Ampullary carcinomas are classified into two subtypes based on the presumed epithelium of origin: intestinal or pancreaticobiliary. The majority of them (85%) are intestinal-type adenocarcinomas and evolve through an adenoma-dysplasia-adenocarcinoma sequence similar to colonic adenocarcinomas . Although histologically distinct, tumor subtype can be confirmed with the use of immunohistochemistry. Intestinal-type ampullary adenocarcinomas are observed to be CK7 negative (73-82%), CK20 positive (80-91%) and 100% CDX2 positive, resembling intestinal epithelium . Conversely, pancreaticobiliary-type tumors are CK7 positive (96%) and CK20 and CDX2 negative, similar to pancreatic ductal epithelium . Histologic subtype is a known prognostic indicator, with intestinal-type ampullary carcinomas associated with better survival and pancreaticobiliary-type carcinomas behaving more aggressively . Both subtypes, however, are associated with better survival rates than pancreatic ductal adenocarcinoma, most likely due to the earlier stage at which ampullary carcinomas are detected . The current case is unusual in that two discrete adenocarcinomas were identified within 1.5 cm of each other within the ampullary channel. The presence of associated periampullary/duodenal and biliary dysplasia suggests that both tumors arose from precursor adenomas, one intestinal-type periampullary, and the other biliary. As these epithelia are both embryologic foregut derivatives and share a common precursor cell, the presence of dysplasia in both sites suggests a potential field effect for carcinogenesis.

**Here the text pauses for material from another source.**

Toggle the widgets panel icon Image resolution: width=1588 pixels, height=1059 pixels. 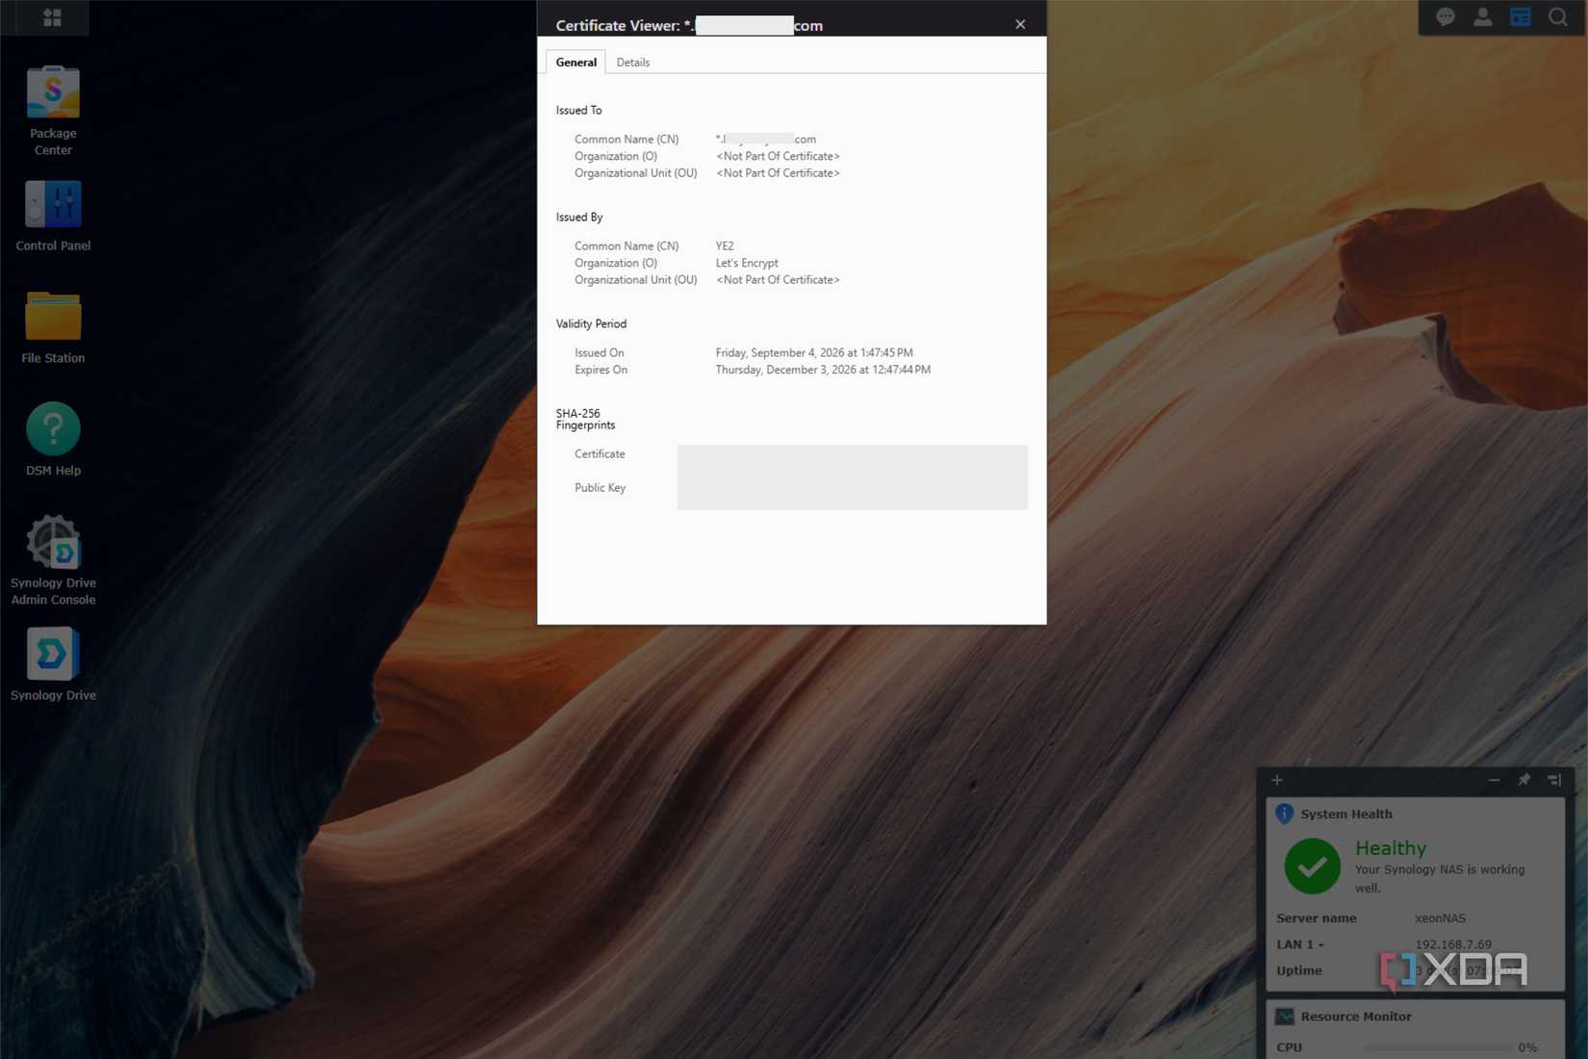1520,17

Improvements in technique have made the initial endoscopic approach more popular; however, optimal treatment remains controversial. In general, smaller ampullary lesions (<2 cm) can be considered for endoscopic resection. If the lesion is over 2 cm in size, dysplasia is identified, or a tissue diagnosis of cancer is obtained, the patient is referred for surgical treatment. The Kausch-Whipple operation provides a 5-year survival rate of 77% for patients with stage I disease . Local resection (ampullectomy) provides a 75% 3-year survival for R0 resection . A large series of resected ampullary adenocarcinomas showed a significantly decreased median survival once nodal metastasis was identified (79.1 months for node negative, 23.4 months for node positive cancers) . The observed differences in survival based on the number of nodes examined raised the possibility of the therapeutic effect of lymphadenectomy. Given these data, the more radical Whipple operation should be strongly considered once an ampullary cancer diagnosis is established in otherwise good surgical candidates.

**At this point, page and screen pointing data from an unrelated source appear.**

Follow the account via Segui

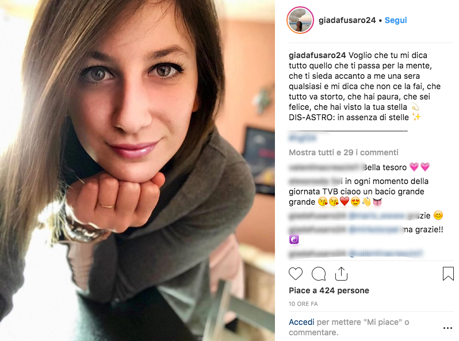point(396,20)
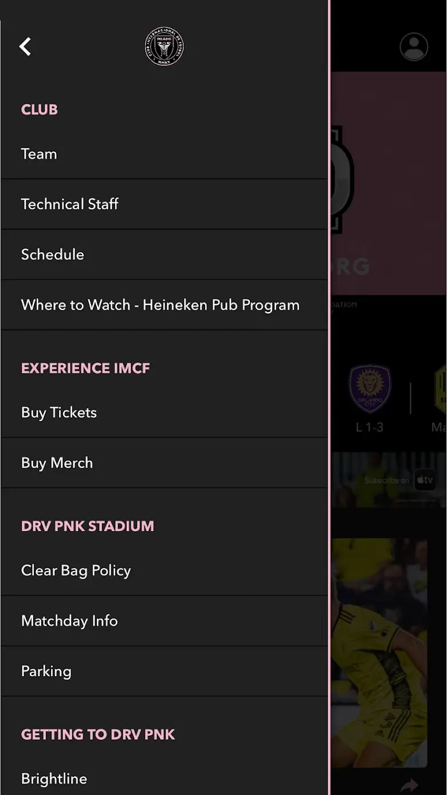The width and height of the screenshot is (447, 795).
Task: Tap Buy Tickets
Action: (164, 413)
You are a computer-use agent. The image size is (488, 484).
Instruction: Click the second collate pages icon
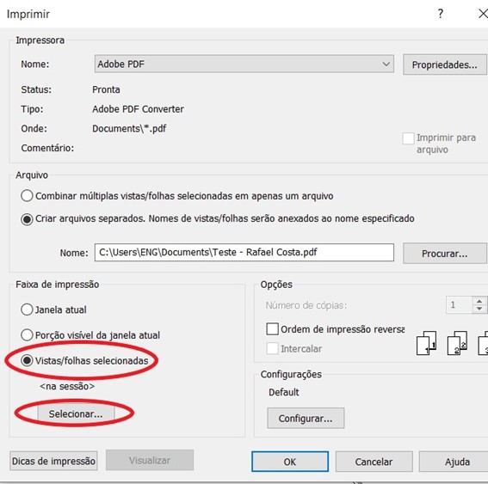(x=457, y=343)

Our patient presented with a 2.2 cm ampullary mass and a separate distal bile duct stricture. Given his age and lack of a tissue diagnosis at that point, an endoscopic resection was attempted. Pathologic exam found the entire ampullary mass representing cancer with widely positive margins. Examination of the Whipple specimen had a unique finding and identified a separate focus of a second primary cancer originating in the distal common bile duct originally presenting as common bile duct stricture on ERCP images. The Whipple operation treated both malignancies appropriately from an oncologic standpoint.
The benefits of adjuvant chemotherapy and radiation in resected, early stage periampullary cancers are poorly studied. Most published trials lump various periampullary tumors together and frequently enroll metastatic and locally advanced patients together. While combining cisplatin with gemcitabine appears to be beneficial in locally advanced or metastatic cholangiocarcinomas and ampullary cancers, its use in resected, early stage cancers remains unproven . Another trial failed to show a benefit with adjuvant chemotherapy, with overall survival and progressionfree survival similar between treatment and control groups .

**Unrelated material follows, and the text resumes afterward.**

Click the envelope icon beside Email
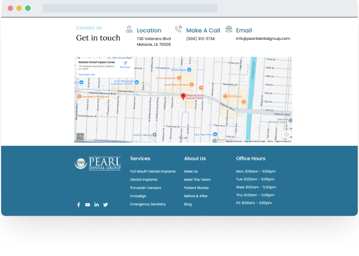 click(x=229, y=29)
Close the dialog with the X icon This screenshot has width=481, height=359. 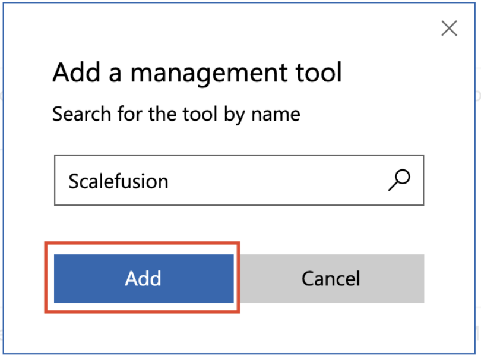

In conclusion, an ampullary mass measuring over 2 cm in size with concurrent distal biliary stricture may represent two separate primary tumors. Both entities frequently present with jaundice and initial presentation will not raise suspicion for two different cancers. Since concern for nodal metastasis for even early stage ampullary and biliary cancers remains high, patients with a concurrent ampullary mass and biliary stricture may be best treated with a Whipple operation ensuring appropriate nodal harvesting. Given the lack of data for survival benefit following adjuvant treatment in resected early stage ampullary and distal bile duct malignancies, elderly patients should be considered for close follow-up as a valid alternative to adjuvant chemotherapy with or without radiation.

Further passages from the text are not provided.